Nice! My sister is into minatures as well! Wow!

Paphman910


----------



## NYEric (Oct 12, 2012)

Dido said:


> Here you go,
> this are living ones....
> http://www.ebay.de/itm/Mini-Orchid-...en_Garten_Blumen_Pflanzen&hash=item589521dab3



This is crazy!


----------



## Shiva (Oct 12, 2012)

These are really cool, and cool gf too.


----------



## abax (Oct 14, 2012)

Excuse me for hijacking, but Shiva is the avatar your cat?
That is a gorgeous cat and I'd love to see more photos in
the critter section. Please.

I like the mushrooms much better than the tiny orchids.
I'd feel terrible if one of the plants died!


----------



## biothanasis (Oct 14, 2012)

Here are a few more...in the orchid family
Cyp. reginae, cyp. calceolus, cattleya cf labiata.


----------



## Hera (Oct 14, 2012)

She should sell on etsy.com. Those are so cute and she's so good at making them. Thanks for showing us.


----------



## Dido (Oct 14, 2012)

I love the orchids, 
she should start to sell


----------



## biothanasis (Oct 14, 2012)

Hello Hera,

Thank you for the suggestion and comment


----------



## Clark (Oct 14, 2012)

My wife mentioned etsy.com also.


----------



## biothanasis (Oct 14, 2012)

Thank you Clark!! 

Chris, I saw the orchid pendant listings...! Very interesting, but I wonder how will they manage being pendants.


----------



## abax (Oct 15, 2012)

The orchids are pretty, but they just don't seem to be real
and don't quite spur the imagination like the little mushroom/forest bottles. I suppose I enjoy the fantasies
the little forest floor scenes evoke.


----------



## Heather (Oct 15, 2012)

That's a neat idea! Love them!


----------



## biothanasis (Oct 18, 2012)

Thanks all !


----------



## Clark (Nov 14, 2012)

My wife made an order with Thanasis's girlfriend.
Christine was thrilled when she opened up the package!
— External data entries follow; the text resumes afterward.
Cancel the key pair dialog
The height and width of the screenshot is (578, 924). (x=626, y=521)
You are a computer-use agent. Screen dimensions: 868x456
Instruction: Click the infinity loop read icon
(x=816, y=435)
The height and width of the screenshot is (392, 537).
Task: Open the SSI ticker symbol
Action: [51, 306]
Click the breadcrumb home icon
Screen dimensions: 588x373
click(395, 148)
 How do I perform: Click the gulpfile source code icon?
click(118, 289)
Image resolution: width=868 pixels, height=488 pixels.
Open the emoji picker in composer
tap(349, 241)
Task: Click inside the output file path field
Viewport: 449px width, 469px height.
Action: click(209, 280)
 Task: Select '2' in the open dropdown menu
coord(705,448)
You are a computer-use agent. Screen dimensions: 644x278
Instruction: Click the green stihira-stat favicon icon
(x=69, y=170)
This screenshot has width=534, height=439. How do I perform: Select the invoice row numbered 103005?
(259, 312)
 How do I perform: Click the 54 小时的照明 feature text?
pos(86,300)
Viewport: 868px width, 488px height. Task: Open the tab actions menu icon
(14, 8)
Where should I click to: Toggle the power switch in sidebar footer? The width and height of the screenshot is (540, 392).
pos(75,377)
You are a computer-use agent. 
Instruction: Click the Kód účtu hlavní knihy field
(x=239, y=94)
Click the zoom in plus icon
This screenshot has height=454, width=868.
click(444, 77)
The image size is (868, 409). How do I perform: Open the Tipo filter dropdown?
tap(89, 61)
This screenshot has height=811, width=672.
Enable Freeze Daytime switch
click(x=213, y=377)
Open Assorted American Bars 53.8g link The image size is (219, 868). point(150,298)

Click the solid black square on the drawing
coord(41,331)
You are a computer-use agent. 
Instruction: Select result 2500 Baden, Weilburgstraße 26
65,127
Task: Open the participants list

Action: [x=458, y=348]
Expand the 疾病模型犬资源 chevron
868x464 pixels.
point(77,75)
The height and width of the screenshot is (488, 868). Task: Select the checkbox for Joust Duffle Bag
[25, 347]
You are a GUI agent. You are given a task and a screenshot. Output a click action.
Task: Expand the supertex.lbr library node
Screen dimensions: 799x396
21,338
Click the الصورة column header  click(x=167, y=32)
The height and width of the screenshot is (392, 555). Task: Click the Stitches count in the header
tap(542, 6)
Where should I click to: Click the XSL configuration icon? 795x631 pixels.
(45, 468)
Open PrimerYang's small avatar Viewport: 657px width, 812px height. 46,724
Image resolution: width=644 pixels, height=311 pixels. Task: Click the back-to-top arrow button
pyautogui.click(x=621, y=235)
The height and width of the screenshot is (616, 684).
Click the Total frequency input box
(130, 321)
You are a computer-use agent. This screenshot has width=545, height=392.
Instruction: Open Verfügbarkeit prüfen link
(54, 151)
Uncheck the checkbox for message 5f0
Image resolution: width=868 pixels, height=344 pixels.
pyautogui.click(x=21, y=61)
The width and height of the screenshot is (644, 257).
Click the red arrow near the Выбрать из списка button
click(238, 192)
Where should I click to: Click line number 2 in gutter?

Thanasis- Sofia is very talented!
I was right about these items being sellable. Unique and smartly priced.

Package arrived a bit before storm, but that post office could not reopen w/o electric.
Actually surprised how fast delivery was from Europe.

Thank you very much, she is extremely pleased.


----------



## abax (Nov 15, 2012)

I have one of Sofia's bottles with the small yellow mushrooms and it is
wonderfully pretty and everybody notices it when I wear it and there's
lots of compliments. I just like to stare at it and let my imagination run
rampant! The tiny bottles are so much more interesting than junk jewelry!


----------



## biothanasis (Nov 15, 2012)

Hi all,

Sofia is very thankful for your kind comments and compliments. 
They make her blush, but she is also very happy that her work is very appreciated and that you really like the bottles and enjoy them. Your warm comments even encouraged her to create (a bit reluctantly I have to say) an account on etsy.com some days ago.. 

Have a nice day all!!!!


----------



## JeanLux (Nov 16, 2012)

Hmm, Missed the postman delivering the parcel this morning :-( ! SO impatient for monday morning  !!!! Jean


----------



## JeanLux (Nov 19, 2012)

JeanLux said:


> Hmm, Missed the postman delivering the parcel this morning :-( ! SO impatient for monday morning  !!!! Jean



And here they are, those small beauties! I intended to send them as christmas presents, but I think most of them will stay here  :
In company with part of my dear wife Triny's glass collection:











(not easy with Photobucket this time !!)

Thanks again

Jean


----------



## likespaphs (Nov 19, 2012)

fantastic!


----------



## wjs2nd (Nov 19, 2012)

Very cool! Have orchids ever been tried for this process?


----------



## likespaphs (Nov 19, 2012)

wjs2nd said:


> Very cool! Have orchids ever been tried for this process?



check out post #20 in this thread
you'll see some....


----------



## Dido (Nov 19, 2012)

looking great


----------



## Clark (Nov 19, 2012)

Charming additions Jean.


----------



## SlipperFan (Nov 19, 2012)

Cool idea!


----------